Functional expression of the Herpes simplex virus thymidine kinase gene in Escherichia coli K-12.

The recombinant plasmid pAGO contains the Herpes simplex virus type 1 (HSV-1) thymidine kinase (TK) gene and consists of a 2-kb PvuII fragment of HSV-1 DNA inserted into the PvuII site of pBR322. A deletion mutant of pAGO, designated pMH110, has been isolated which removes the normal HSV-1 TK gene promoter but places the promoter of the pBR322 tetracycline-resistance (tetr) gene only about 400 bp from the translational start codon of the HSV-1 TK polypeptide.
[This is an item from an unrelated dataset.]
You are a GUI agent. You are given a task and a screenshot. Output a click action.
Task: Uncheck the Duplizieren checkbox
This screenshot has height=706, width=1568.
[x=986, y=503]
In contrast to pAGO, which transforms mouse LM(TK-) cells to TK+ but is only weakly expressed in TK- bacteria, pMH110 not only efficiently transforms LM(TK-) cells to TK+ but also enables TK- Escherichia coli K-12 cells to form colonies on selective plates containing 5-fluorodeoxyuridine (FdUrd) plus thymidine (dThd) and to exhibit fully restored ability to incorporate [3H]dThd into DNA. The levels of TK activity expressed by bacteria harboring pMH110 were about as high as those expressed by bacteria harboring plasmid pTK3, which contains the wild-type E. coli TK gene. The TK activity expressed in bacteria harboring pMH110 was partially purified and shown to be HSV-1-specific by serological and disc PAGE analyses and by experiments demonstrating that this enzyme phosphorylated [125I]deoxycytidine.